Somehow I picked up the banner of "less than" when I got away from the finger pointers who constantly needed to hold me under.
"...and I have found that acceptance is the solution to all of my problems." That from the 3rd edition of the AA Big Book and Dr. Paul it's author. He was right. I have found in my search thru this program of recovery nothing else that answers the problem. It helped me to get off of my alcoholic wife's back and allow her to find recovery and a wagon load of other problems caused my my ideas that it or them or they or he or she or whatever could be better in order for me to be happy.
NOT!!
Right now at this time, at this place, with these people, on this subject for these reasons is how good it gets. I am powerless over anything else.
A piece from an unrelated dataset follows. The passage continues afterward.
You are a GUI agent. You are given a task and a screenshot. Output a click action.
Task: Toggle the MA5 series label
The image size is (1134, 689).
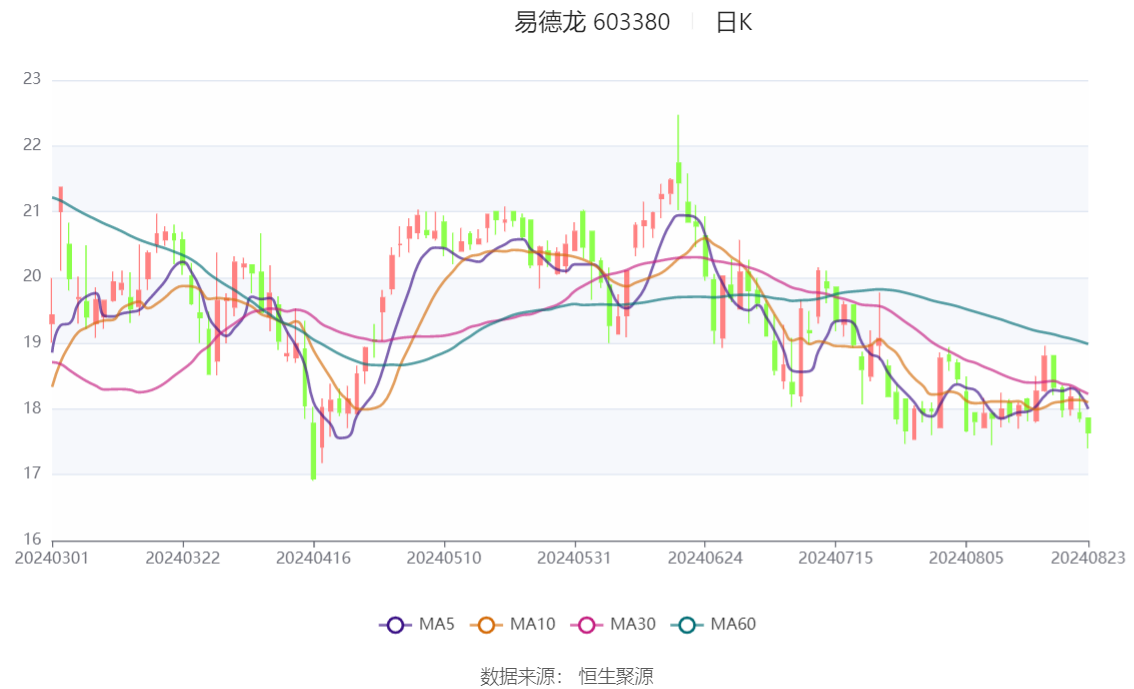click(x=437, y=625)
Funny you should mention this. I was having a conversation at work with a colleague about this. She is an ACOA. Her perfectionsim comes from trying to please her alcoholic father and never getting his approval. She said it also comes from not being able to control her father's drinking. She is obsessive compulsive in some behaviors as well. She was telling me stories of how she would try and wash away the pain in the shower for hours. She has improved with that as she has gotten older.
I remember hubby telling me much the same stories. It was a way to please his mother who physically and emotionally abused him as a child. He didn't know when to let go. Even after she passed he was still trying to prove to his mother that he was worth it. That he was a good boy. So sad... I believe at times it also hindered his recovery. He was a brilliant man - sometimes too intelligent for his own good. He would question everything about his recovery. It drove the doctors and councelors crazy when he was in rehab. They were both trying to control things that they had no control over. Boy does that ever ring a bell.
As for me, I wouldn't call myself a perfectionist. There are certain things I am meticulous about. Other things I have learned to let go because it just isn't worth it. As my mother used to remind me: "If the world was perfect it would be boring! Who wants to live in a boring world?" I know I don't. Great topic to contemplate. Much love and blessings to you and your family.